Here is how it works, broken down into simple concepts:

1. The "Two-Brain" Approach (Audio + Text)

Most old systems only listen to the music of the voice (the melody, the pitch, the speed). If you say "I'm angry!" in a calm, flat voice, the old robot might just shrug because the voice sounds calm.

ExpGest has two brains working together:

  • Brain A (The Musician): Listens to the sound of the voice (is it loud? is it fast?).
  • Brain B (The Reader): Reads the words being spoken (is the person saying "I'm furious" or "I'm happy"?).

By combining these, the computer understands that even if the voice is quiet, the words might be screaming with anger. This allows the character to make the right gestures, like clenching a fist, even if the voice isn't shouting.

2. The "Magic Paintbrush" (The Diffusion Model)

How does the computer actually move the character? It uses something called a Diffusion Model.

Imagine you have a clear, beautiful painting of a person dancing. Now, imagine slowly adding static noise (like TV snow) to it until the painting is completely unrecognizable white noise.

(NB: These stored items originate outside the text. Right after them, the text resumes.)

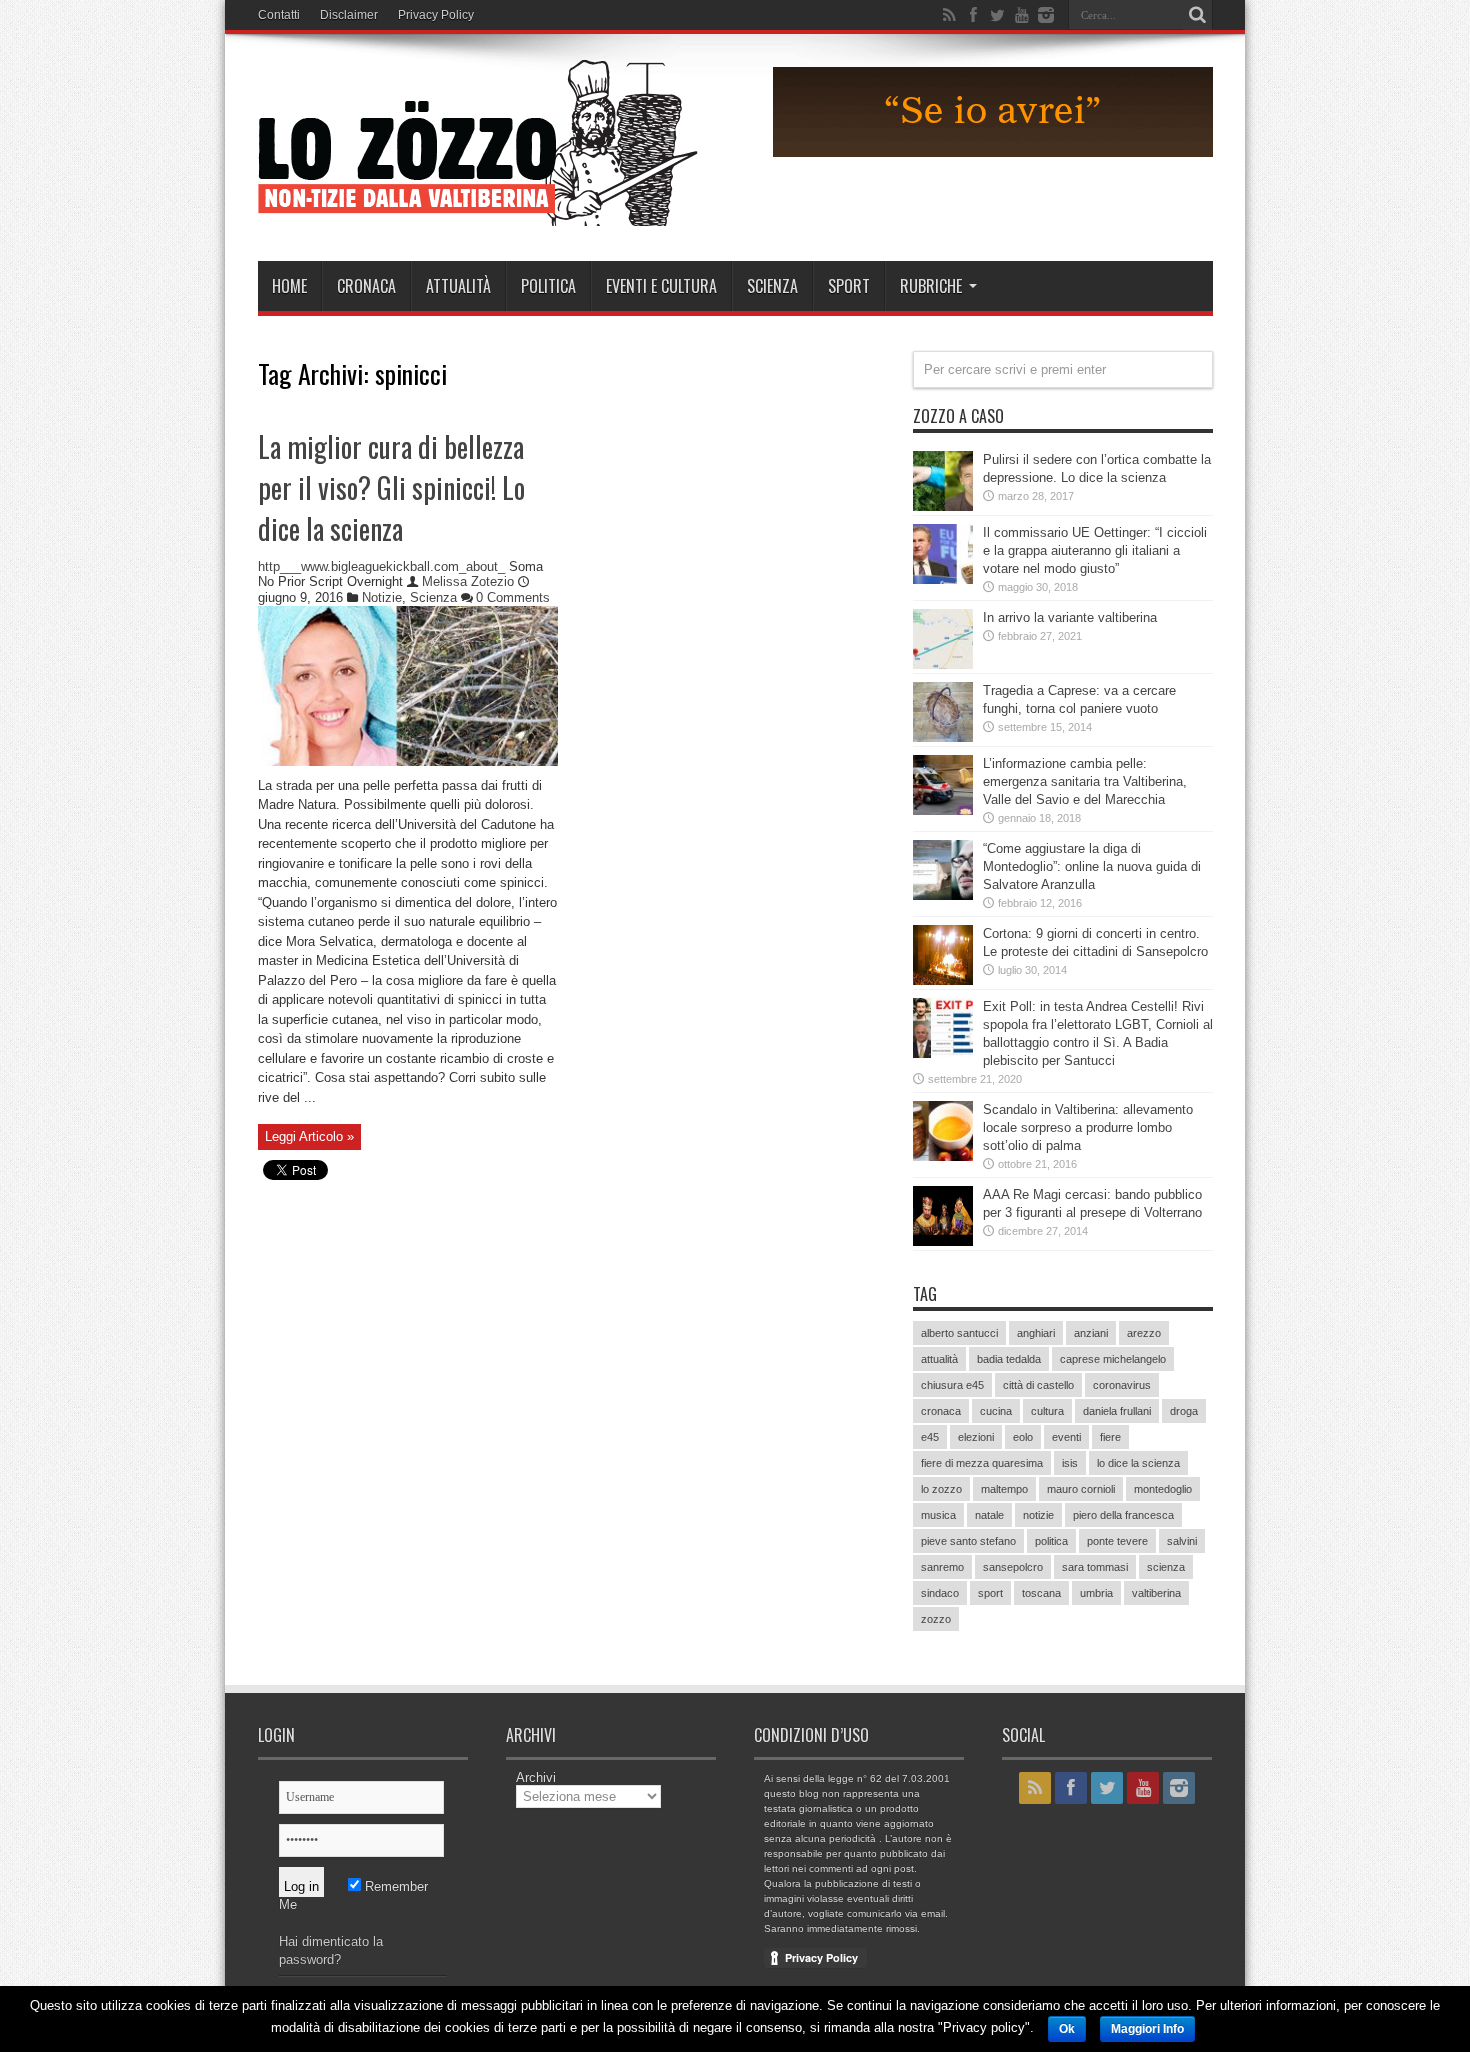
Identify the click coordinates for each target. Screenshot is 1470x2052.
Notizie (382, 597)
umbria (1096, 1593)
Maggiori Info (1147, 2029)
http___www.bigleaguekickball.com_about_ (381, 566)
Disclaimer (349, 15)
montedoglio (1163, 1489)
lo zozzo (941, 1489)
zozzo (936, 1619)
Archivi (536, 1777)
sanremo (942, 1567)
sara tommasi (1095, 1567)
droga (1184, 1411)
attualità (939, 1359)
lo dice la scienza (1138, 1463)
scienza (1166, 1567)
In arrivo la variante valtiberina (1070, 617)
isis (1070, 1463)
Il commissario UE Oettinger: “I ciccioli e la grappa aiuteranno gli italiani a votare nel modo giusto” (1095, 550)
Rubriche (931, 286)
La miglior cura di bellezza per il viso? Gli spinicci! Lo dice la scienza (391, 487)
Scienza (772, 286)
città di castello (1038, 1385)
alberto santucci (959, 1333)
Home (289, 286)
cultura (1047, 1411)
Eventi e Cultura (661, 286)
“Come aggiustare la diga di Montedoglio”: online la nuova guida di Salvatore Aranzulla (1092, 866)
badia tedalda (1009, 1359)
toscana (1041, 1593)
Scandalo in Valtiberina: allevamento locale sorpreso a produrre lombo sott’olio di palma (1088, 1127)
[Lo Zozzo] (478, 211)
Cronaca (366, 286)
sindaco (940, 1593)
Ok (1067, 2029)
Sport (849, 286)
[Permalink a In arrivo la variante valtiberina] (943, 664)
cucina (996, 1411)
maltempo (1004, 1489)
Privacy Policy (436, 15)
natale (989, 1515)
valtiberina (1156, 1593)
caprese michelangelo (1113, 1359)
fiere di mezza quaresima (982, 1463)
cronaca (941, 1411)
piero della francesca (1123, 1515)
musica (938, 1515)
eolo (1023, 1437)
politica (1051, 1541)
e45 (930, 1437)
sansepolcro (1013, 1567)
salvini (1182, 1541)
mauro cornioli (1081, 1489)
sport (990, 1593)
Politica (548, 286)
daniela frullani (1117, 1411)
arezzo (1144, 1333)
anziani (1091, 1333)
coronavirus (1122, 1385)
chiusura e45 (952, 1385)
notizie (1038, 1515)
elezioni (976, 1437)
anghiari (1036, 1333)
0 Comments (513, 597)
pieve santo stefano (968, 1541)
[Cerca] (1198, 15)
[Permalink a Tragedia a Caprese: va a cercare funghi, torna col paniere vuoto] (943, 737)
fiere (1110, 1437)
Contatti (279, 15)
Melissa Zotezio (470, 581)
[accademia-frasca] (993, 152)
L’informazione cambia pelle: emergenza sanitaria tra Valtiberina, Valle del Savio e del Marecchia (1085, 781)
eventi (1066, 1437)
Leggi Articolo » (309, 1136)
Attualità (458, 286)
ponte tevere (1117, 1541)
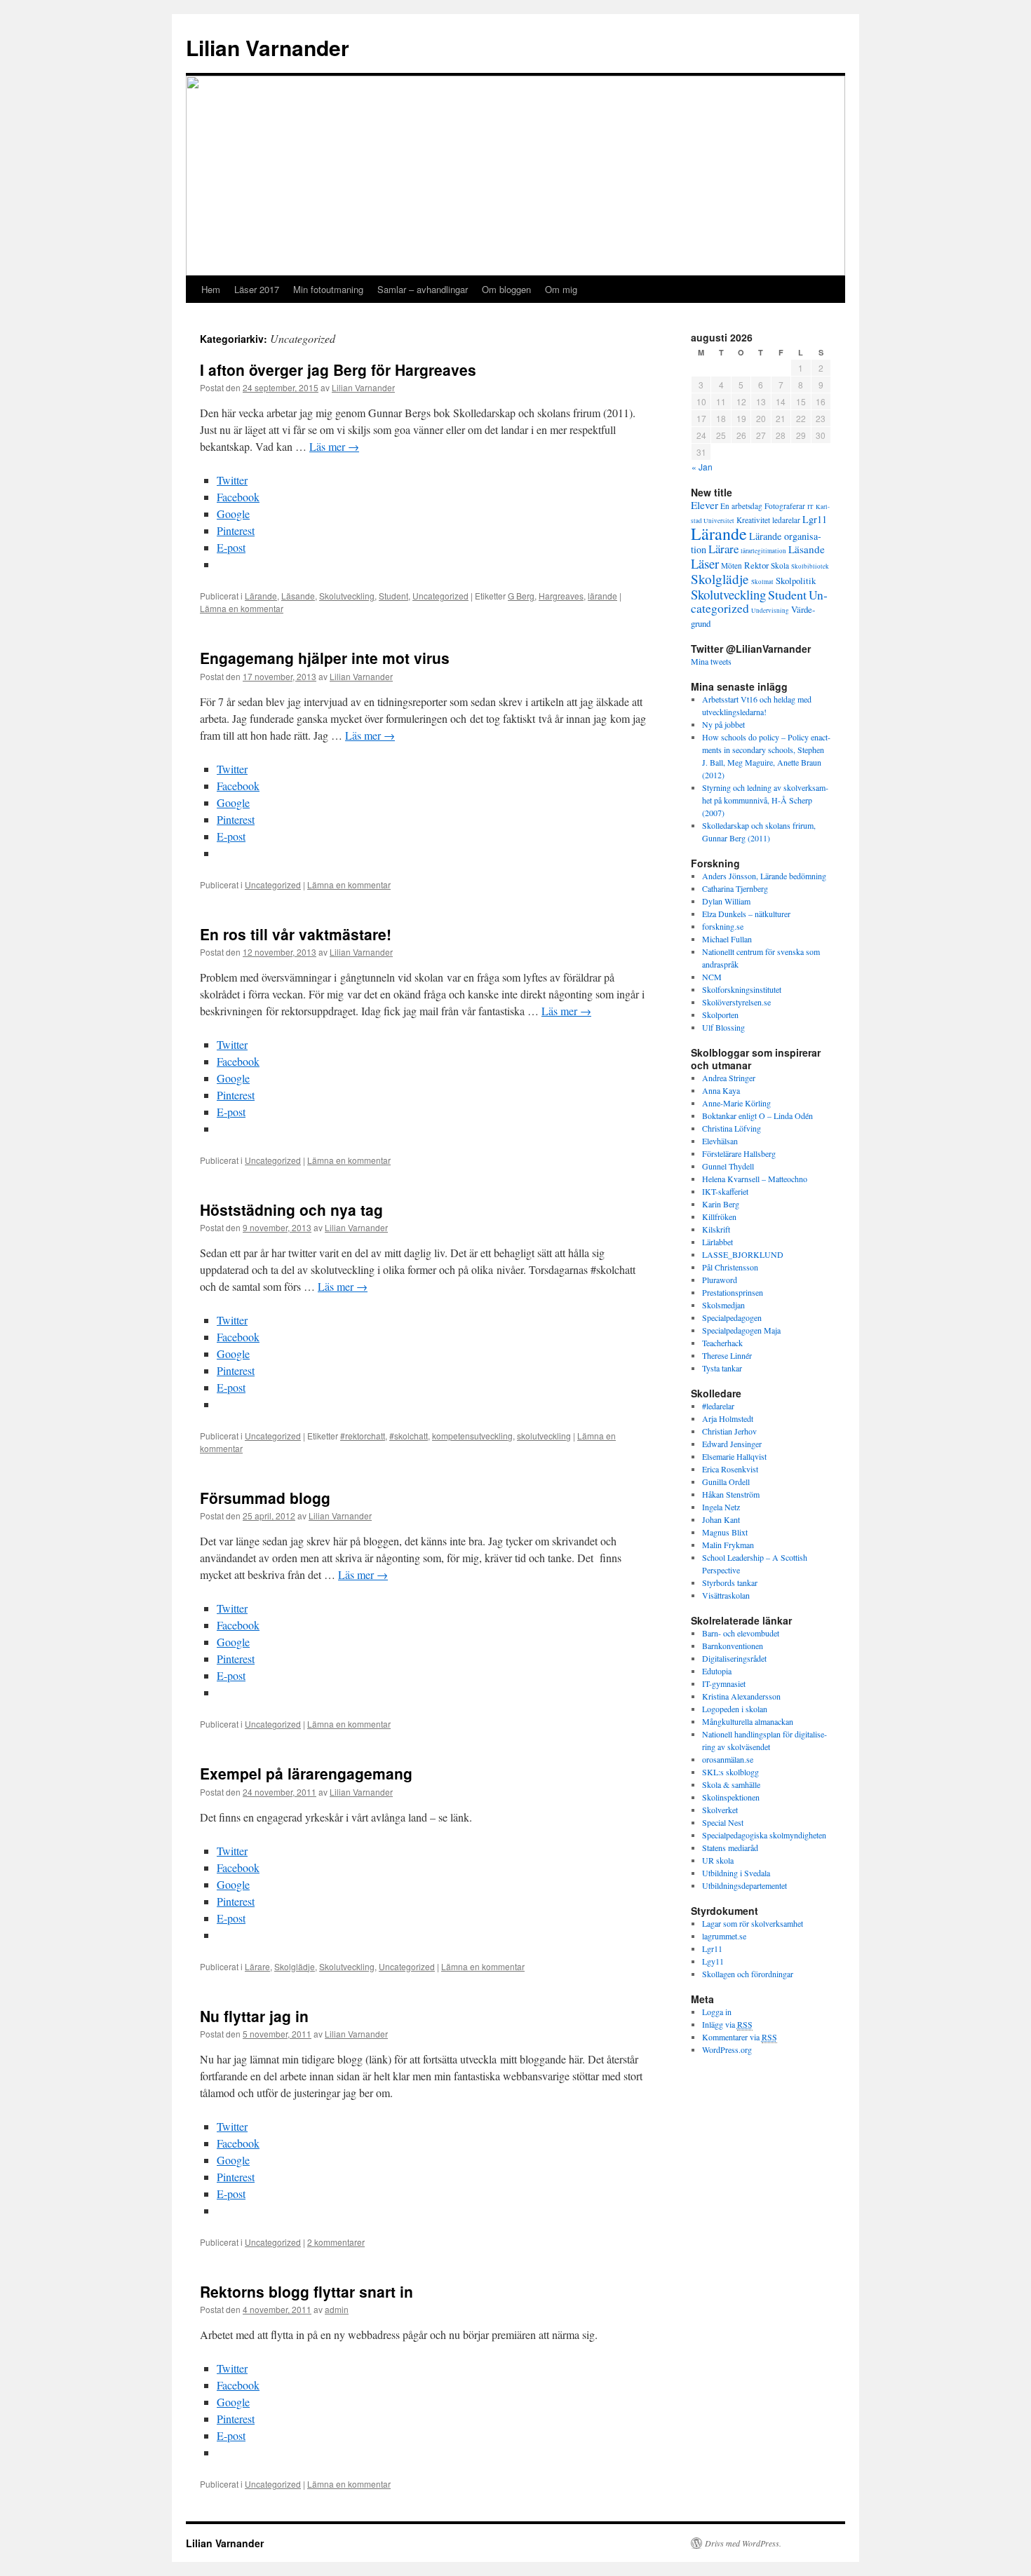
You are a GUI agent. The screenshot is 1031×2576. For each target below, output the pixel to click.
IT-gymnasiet (724, 1683)
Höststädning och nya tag (291, 1209)
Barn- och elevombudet (740, 1633)
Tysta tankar (722, 1368)
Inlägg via (727, 2024)
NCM (712, 976)
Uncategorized (440, 596)
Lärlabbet (717, 1241)
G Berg (521, 596)
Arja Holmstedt (727, 1418)
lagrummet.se (724, 1935)
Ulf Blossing (723, 1027)
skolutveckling (544, 1436)
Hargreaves (561, 596)
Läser (705, 563)
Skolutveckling (347, 596)
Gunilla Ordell (726, 1481)
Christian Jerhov (729, 1431)
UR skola (718, 1860)
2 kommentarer (336, 2242)
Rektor (756, 565)
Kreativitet (753, 520)
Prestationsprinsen (732, 1292)
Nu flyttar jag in (254, 2015)
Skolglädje (294, 1966)
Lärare (257, 1966)
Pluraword (719, 1279)
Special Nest (722, 1822)
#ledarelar (718, 1405)
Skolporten (720, 1014)
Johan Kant (721, 1519)
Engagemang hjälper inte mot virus (325, 657)
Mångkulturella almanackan (747, 1721)
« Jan (702, 467)
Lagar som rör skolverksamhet (752, 1923)
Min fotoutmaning (328, 289)
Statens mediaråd (730, 1847)
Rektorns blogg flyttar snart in (306, 2291)
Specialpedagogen (732, 1317)
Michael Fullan (727, 938)
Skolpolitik (796, 580)
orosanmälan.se (727, 1759)
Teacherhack (722, 1342)
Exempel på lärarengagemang (306, 1773)
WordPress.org (727, 2049)
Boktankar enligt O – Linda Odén (757, 1115)
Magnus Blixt (725, 1532)
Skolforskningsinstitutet (741, 989)
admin (337, 2309)
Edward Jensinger (732, 1443)
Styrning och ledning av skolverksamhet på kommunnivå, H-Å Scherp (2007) (765, 800)
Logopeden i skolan (734, 1708)
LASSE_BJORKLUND (742, 1254)
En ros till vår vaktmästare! (295, 933)
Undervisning (770, 610)
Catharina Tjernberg (735, 888)
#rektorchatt (362, 1436)
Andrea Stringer (728, 1077)
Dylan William (726, 901)
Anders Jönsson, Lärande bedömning (764, 875)
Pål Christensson (730, 1267)
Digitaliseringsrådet (734, 1658)
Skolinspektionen (731, 1797)
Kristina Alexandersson (741, 1696)
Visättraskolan (726, 1595)
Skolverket (720, 1809)
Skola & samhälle (731, 1784)
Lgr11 (814, 519)
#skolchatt (408, 1436)
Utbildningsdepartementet (744, 1885)
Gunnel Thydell (728, 1166)
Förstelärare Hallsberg (739, 1153)
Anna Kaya (721, 1090)
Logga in (717, 2011)
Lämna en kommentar (241, 608)
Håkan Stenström (731, 1494)
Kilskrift (716, 1229)
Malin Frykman (728, 1544)
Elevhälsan (720, 1140)
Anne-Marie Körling (736, 1103)
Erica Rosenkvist (730, 1469)
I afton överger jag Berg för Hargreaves (338, 369)
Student (393, 596)
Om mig (561, 289)
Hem (210, 289)
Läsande (298, 596)
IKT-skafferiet (725, 1191)
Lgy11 (713, 1961)
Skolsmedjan (723, 1304)
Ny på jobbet (723, 724)
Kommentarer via (739, 2036)
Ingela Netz (721, 1506)
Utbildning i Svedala (736, 1872)
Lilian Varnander (267, 47)
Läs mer (334, 446)
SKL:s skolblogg (730, 1771)
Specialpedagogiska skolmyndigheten (764, 1835)
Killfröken (719, 1216)
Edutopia (717, 1670)
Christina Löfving (731, 1128)
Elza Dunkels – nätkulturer (746, 913)
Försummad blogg (265, 1497)
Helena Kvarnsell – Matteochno (754, 1178)
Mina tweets (711, 661)
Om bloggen (506, 289)
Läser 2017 (256, 289)
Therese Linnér (727, 1355)
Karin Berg (720, 1203)
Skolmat (762, 582)
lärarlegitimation (763, 551)
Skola (780, 565)
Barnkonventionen (732, 1645)
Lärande (261, 596)
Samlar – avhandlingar (422, 289)
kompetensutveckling (472, 1436)
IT (810, 507)
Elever (704, 505)
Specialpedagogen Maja (741, 1330)
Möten (731, 565)
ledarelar (786, 520)
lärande (602, 596)
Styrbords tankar (729, 1582)
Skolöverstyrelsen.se (736, 1002)
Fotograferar (784, 506)
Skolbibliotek (810, 566)
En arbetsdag (741, 506)
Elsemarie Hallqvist (734, 1456)
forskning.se (722, 926)
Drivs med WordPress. (743, 2543)
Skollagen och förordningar (747, 1973)
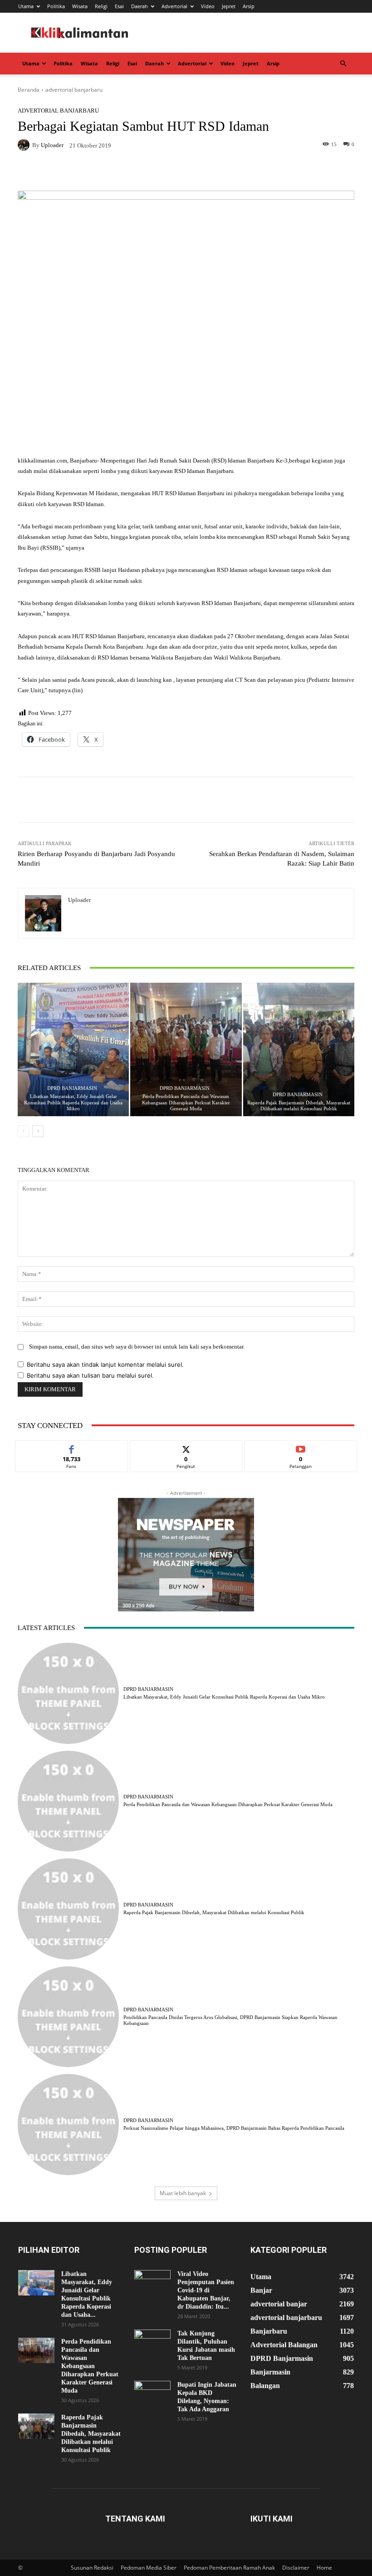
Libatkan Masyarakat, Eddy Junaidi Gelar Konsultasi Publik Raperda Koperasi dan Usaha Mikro (73, 1102)
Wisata (80, 6)
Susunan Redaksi (92, 2567)
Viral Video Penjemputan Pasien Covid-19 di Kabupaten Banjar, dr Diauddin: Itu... (205, 2290)
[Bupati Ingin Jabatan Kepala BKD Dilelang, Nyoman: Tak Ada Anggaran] (152, 2393)
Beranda (28, 90)
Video (208, 6)
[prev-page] (23, 1131)
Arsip (249, 6)
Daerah (139, 6)
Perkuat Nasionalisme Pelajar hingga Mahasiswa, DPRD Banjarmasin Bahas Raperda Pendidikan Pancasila (233, 2128)
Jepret (228, 6)
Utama (26, 6)
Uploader (52, 145)
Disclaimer (295, 2567)
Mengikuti (186, 1447)
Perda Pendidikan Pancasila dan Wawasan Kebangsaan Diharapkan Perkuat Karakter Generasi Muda (186, 1102)
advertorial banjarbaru (74, 90)
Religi (101, 6)
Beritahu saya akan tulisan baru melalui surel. (90, 1375)
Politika (56, 6)
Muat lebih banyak (183, 2193)
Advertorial (174, 6)
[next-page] (38, 1131)
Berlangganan (301, 1447)
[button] (343, 63)
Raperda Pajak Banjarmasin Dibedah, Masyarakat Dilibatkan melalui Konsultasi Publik (298, 1105)
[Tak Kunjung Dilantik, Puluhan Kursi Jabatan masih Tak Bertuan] (152, 2342)
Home (324, 2567)
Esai (119, 6)
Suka (71, 1447)
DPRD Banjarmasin (72, 1088)
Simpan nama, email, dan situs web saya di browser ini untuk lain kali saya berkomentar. (137, 1346)
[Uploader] (25, 145)
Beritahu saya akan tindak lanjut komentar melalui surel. (105, 1364)
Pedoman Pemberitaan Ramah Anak (229, 2567)
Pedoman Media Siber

  • The Old Way: The computer tries to guess the next step of the dance based on a rigid rulebook.
  • The ExpGest Way: The computer starts with a blank canvas full of "TV snow" (random noise). It then slowly "denoises" the image, peeling away the static layer by layer, guided by your audio and text instructions, until a perfect, fluid dance emerges from the chaos. It's like sculpting a statue out of fog.

3. The "Finger vs. Arm" Trick

The researchers noticed something interesting about how humans move:

  • Fingers are like sensitive birds; they react to the meaning of the words (e.g., counting "one, two, three" with fingers).
  • Arms and Legs are like heavy anchors; they react to the emotion and volume of the voice (e.g., waving arms wildly when shouting).

ExpGest separates these. It tells the computer: "Use the words to move the fingers, but use the tone of voice to move the arms." This makes the movement feel incredibly natural, rather than a robot moving every joint at the same time.

4. The "Emotion Coach" (Noise Classifier)

Usually, if you want a character to be "angry," you just tell the computer "Set emotion to 1." This is like giving a robot a single button to press. It often results in a fake, stiff anger.

ExpGest uses a clever trick called a Noise Emotion Classifier.

  • Imagine the computer is trying to draw a picture, but it's stuck in a foggy room.
  • The "Emotion Coach" is a guide standing outside the fog. Every time the computer makes a move, the coach whispers, "You're getting too calm, lean a little more toward 'anger'!"
  • The computer adjusts its "noise" (its random guesses) to follow the coach's direction. This allows the character to transition smoothly from happy to sad, or calm to furious, without looking glitchy.

5. The "Walking and Talking" Combo

Finally, most systems can only make a character stand still and wave their hands. ExpGest is the first to let the character locomote (walk, run, sit down) while talking.

Think of it like a scene where a character is pacing back and forth while giving a speech. ExpGest can take a text instruction like "The character walks in a circle, then sits down" and combine it with the audio of the speech. It creates a full-body performance where the walking and the talking happen at the same time naturally.

The Bottom Line

ExpGest is like giving a virtual actor a script, a director, and a full understanding of human psychology. Instead of just moving to the beat of the music, the character now understands the story, feels the emotions, and moves their whole body (from their walking feet to their expressive fingers) in a way that feels truly human.

The result? Virtual speakers that don't just look like they are talking; they look like they are living the conversation.